Page text ::

################

The gross margin of a farm is calculated as the total revenues from agricultural products (milk, meat, and cash crops sold) minus the total variable costs due to crop and livestock production. Total variable costs include costs for seeds, fertilisers, irrigation, crop protection, fuel consumption, hired labour, animal feed, and veterinary services. Fixed compensatory payments (subsidies) were not included in the gross margin function of the model, since (as a constant) they will not affect the optimal activity levels. Moreover, as they depend on the history of the farm (average of CAP premium cashed during the three-year period 2000–2002), they lead to differences that do not depend on current management. In contrast, compensatory payments affected by farmer decisions (e.g., greening constrains adoptions) were included in the gross margin objective function.

2.4.2. Livestock and Crop Activities (Current and Alternative)

The following characteristics of farm activities, with their associated parameters and variables, were addressed for each farm: cropping pattern, agronomic technique, crop yields, variable production costs, human labour requirements, numbers of animals with specific herd demography, animal feed and bedding requirements, animal productivity, crop and animal product prices, and livestock management costs. Alternative crops that are already grown in other northern Italy dairy farms were added to the model in each farm where these common crops were not cultivated. The alternative crops considered were wheat, barley, lucerne, soybean, and the double crops silage maize plus Italian ryegrass.

################

Raw data ::

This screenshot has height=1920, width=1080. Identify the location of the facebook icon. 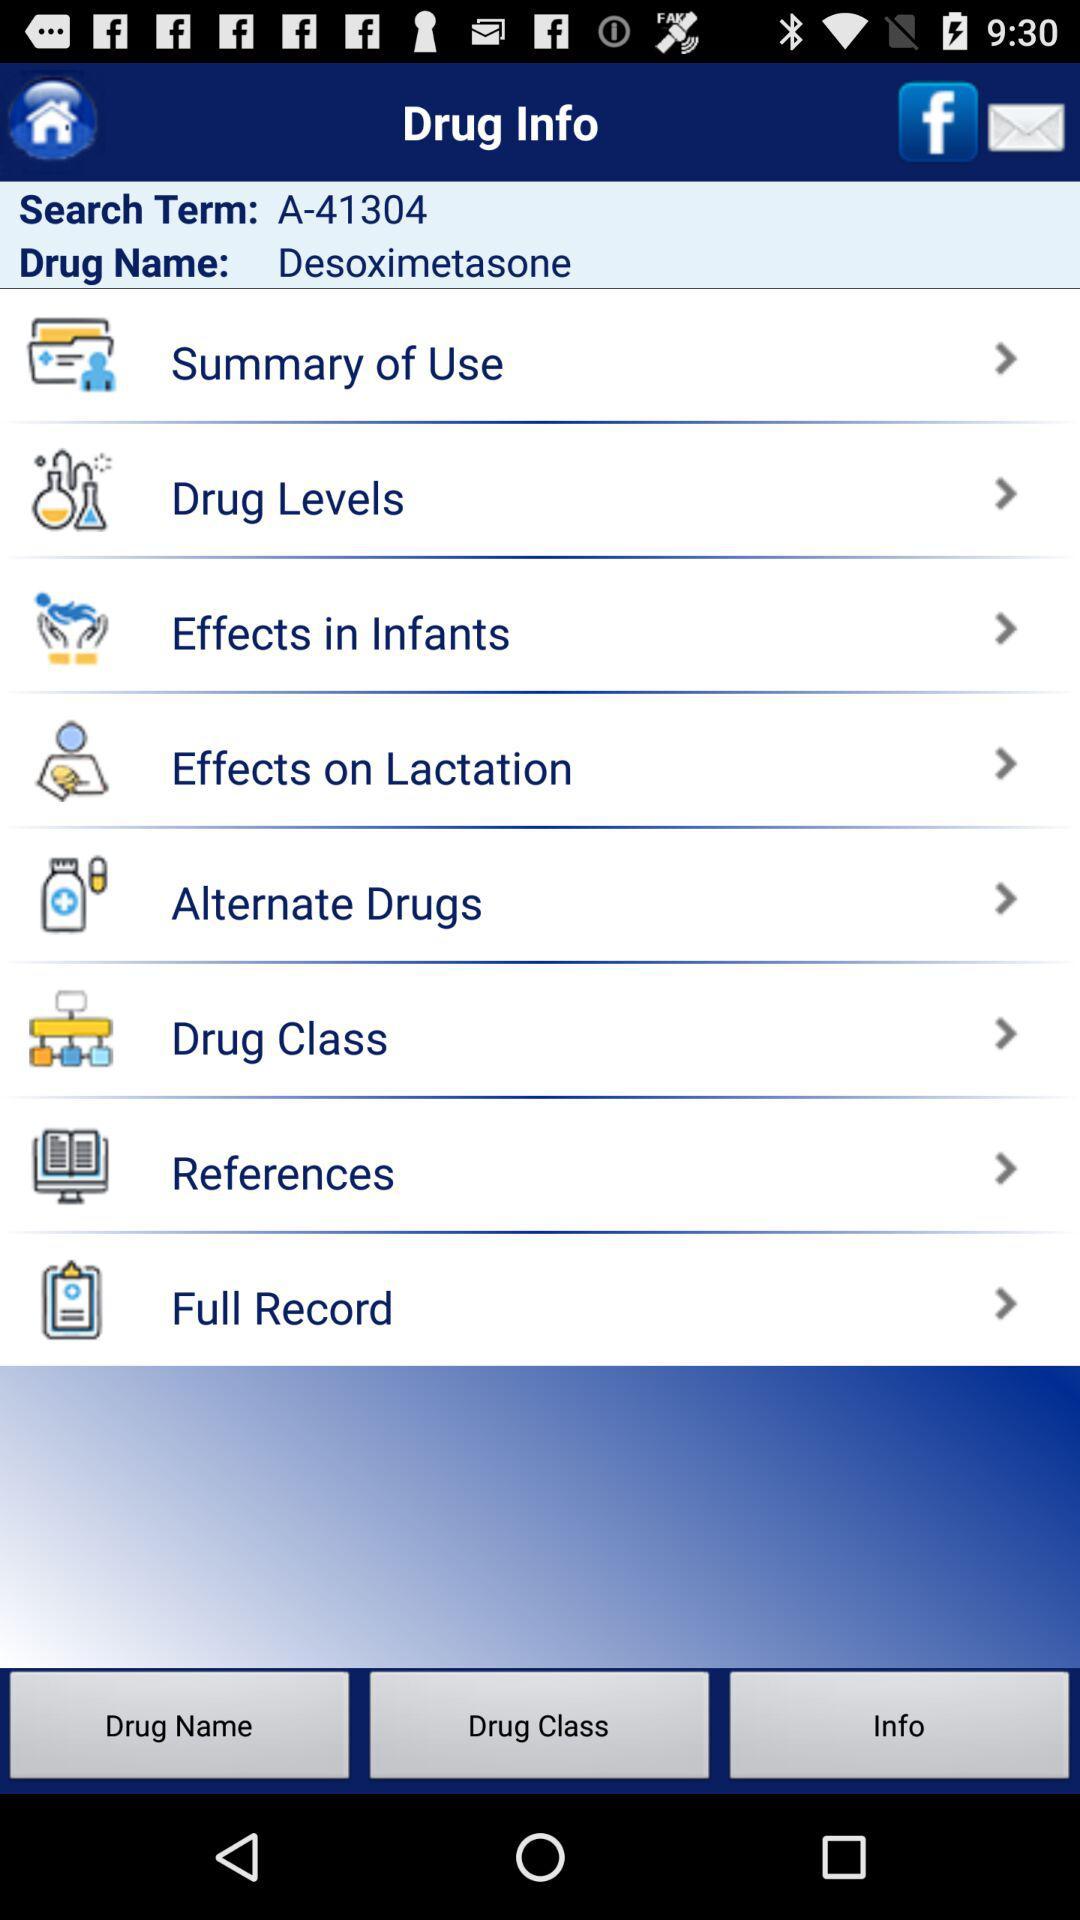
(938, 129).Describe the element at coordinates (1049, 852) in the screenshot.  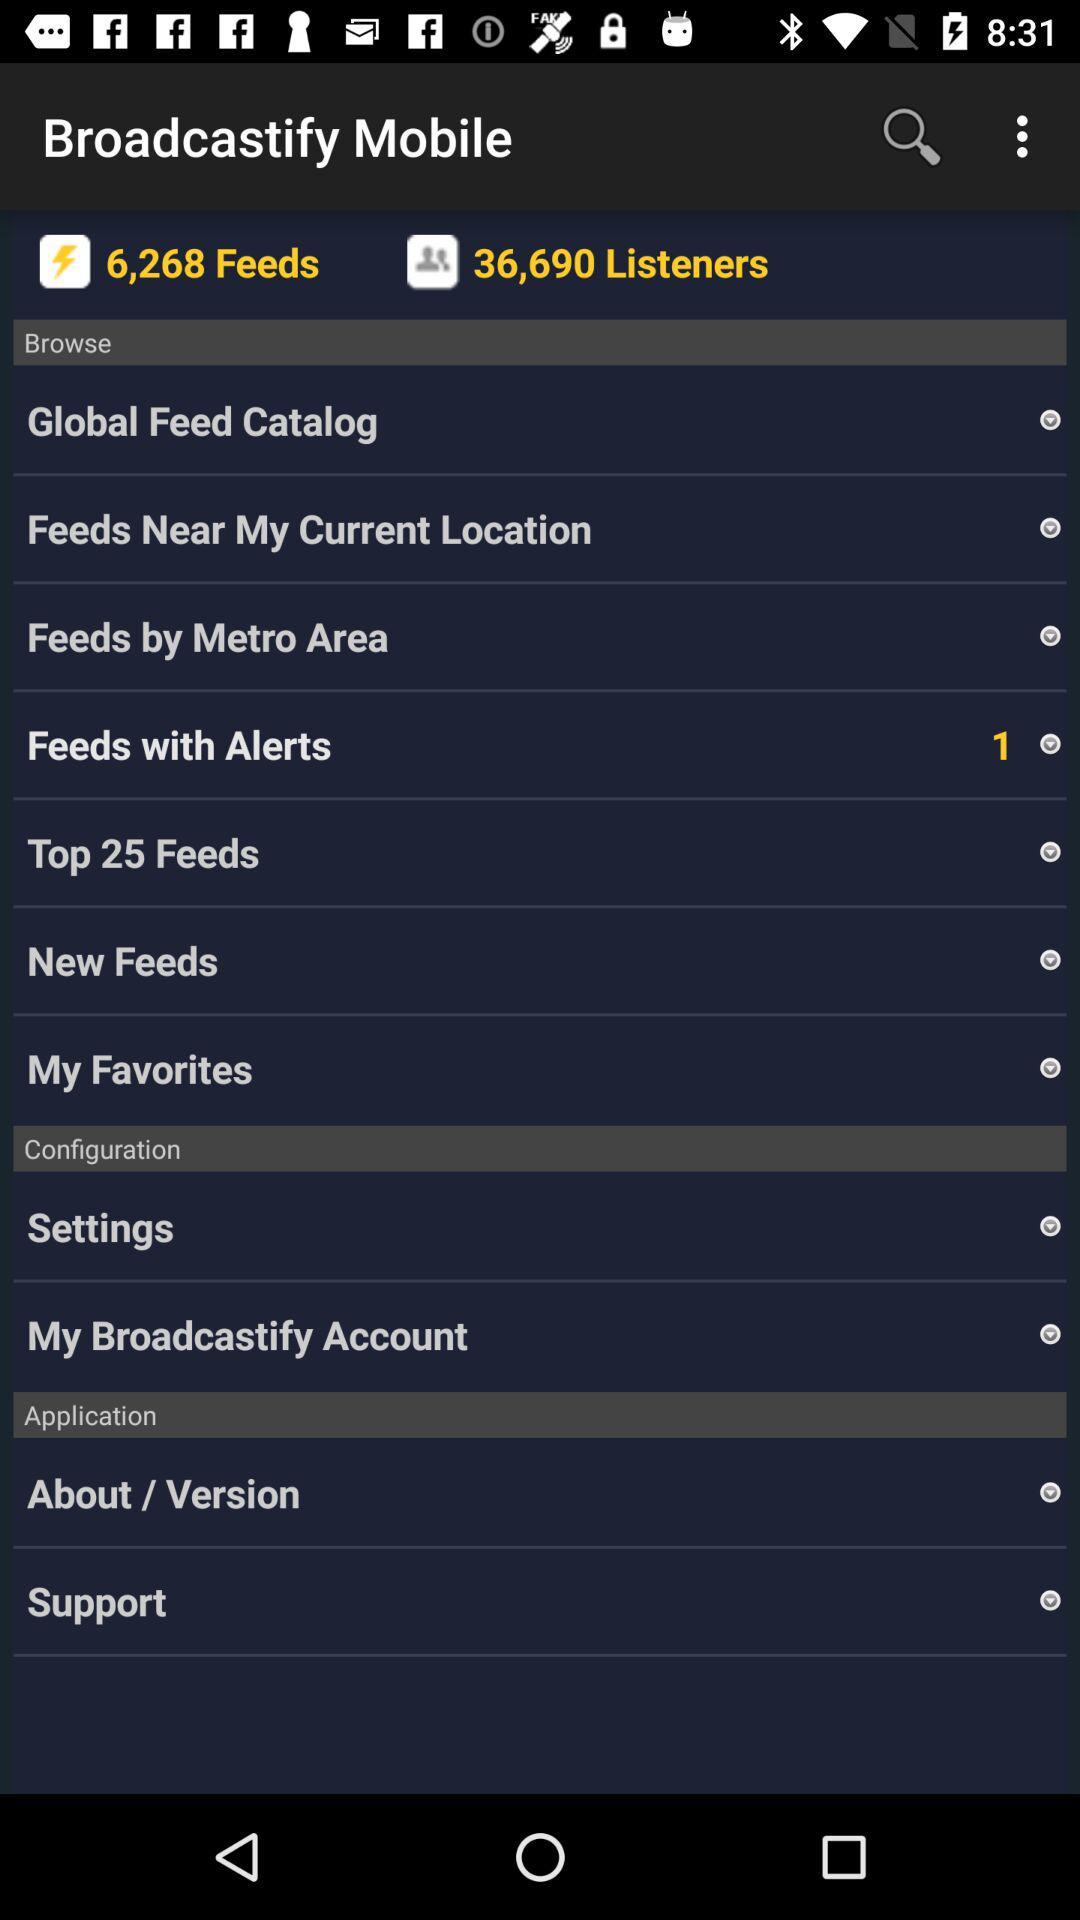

################

Task instructions ::
**A)** Can you reproduce the farm gross margin passage from "2.4.2. Livestock and" up to and including "plus Italian ryegrass."?
**B)** Does the farm gross margin passage agree with each of these statements? Answer yes or no for each, quoting the words of the passage that settle it. (i) Fixed compensatory payments were included in the gross margin function of the model. (ii) Lucerne was one of the alternative crops considered. (iii) Veterinary services count among the total variable costs.
The material has no connection to the farm gross margin passage.

Solutions below ::
**A)**
2.4.2. Livestock and Crop Activities (Current and Alternative)

The following characteristics of farm activities, with their associated parameters and variables, were addressed for each farm: cropping pattern, agronomic technique, crop yields, variable production costs, human labour requirements, numbers of animals with specific herd demography, animal feed and bedding requirements, animal productivity, crop and animal product prices, and livestock management costs. Alternative crops that are already grown in other northern Italy dairy farms were added to the model in each farm where these common crops were not cultivated. The alternative crops considered were wheat, barley, lucerne, soybean, and the double crops silage maize plus Italian ryegrass.

**B)**
(i) No: "Fixed compensatory payments (subsidies) were not included in the gross margin function of the model"
(ii) Yes: "The alternative crops considered were wheat, barley, lucerne, soybean, and the double crops silage maize plus Italian ryegrass."
(iii) Yes: "Total variable costs include costs for seeds, fertilisers, irrigation, crop protection, fuel consumption, hired labour, animal feed, and veterinary services."